Once you find the line with "The image size", output it and every line after it exactly, through the last line of the listing, but no pictures.

* * * * * * *

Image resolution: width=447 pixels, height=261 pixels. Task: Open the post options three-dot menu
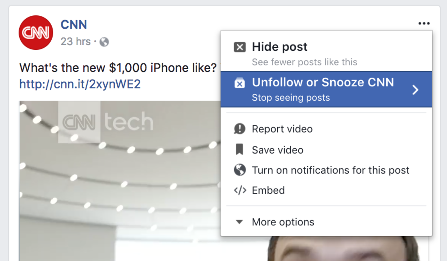(424, 23)
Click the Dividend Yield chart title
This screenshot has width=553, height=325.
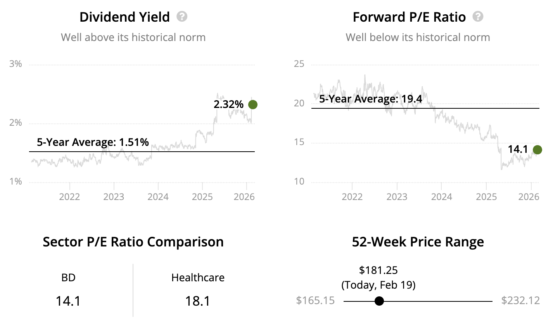click(124, 17)
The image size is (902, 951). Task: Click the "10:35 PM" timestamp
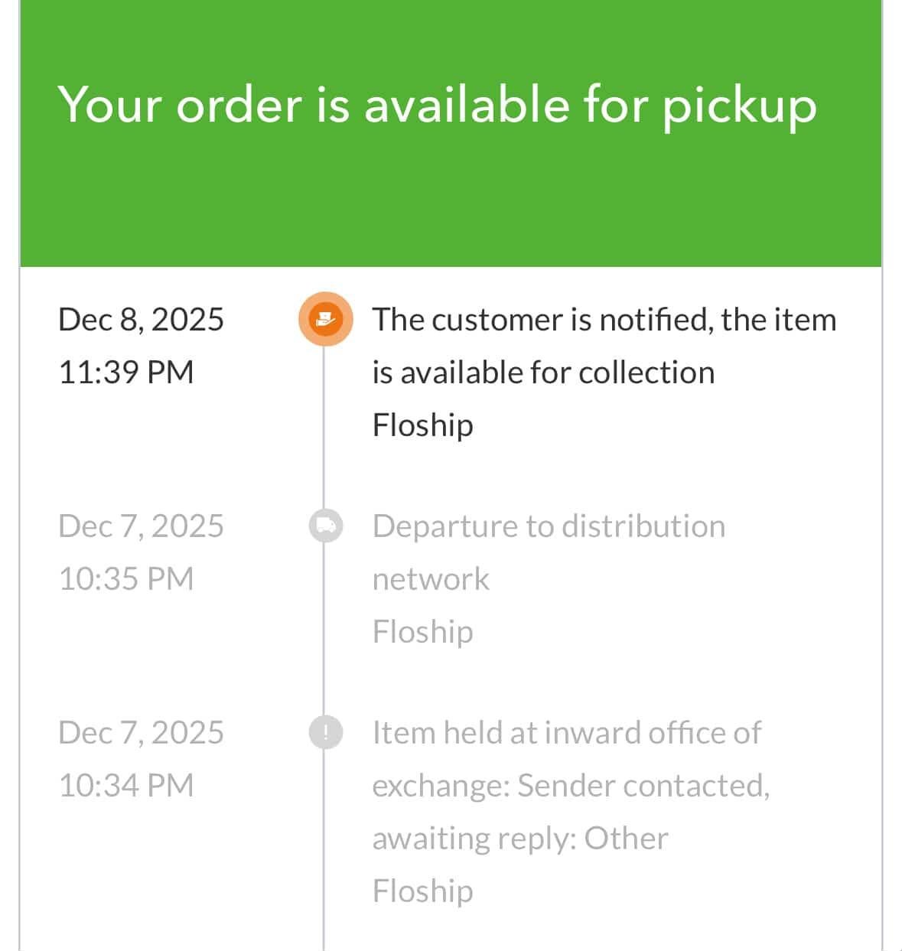pyautogui.click(x=126, y=578)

* * * * * * *

Written response
The image size is (902, 951). Task: Click the "10:35 PM" timestamp
pyautogui.click(x=126, y=578)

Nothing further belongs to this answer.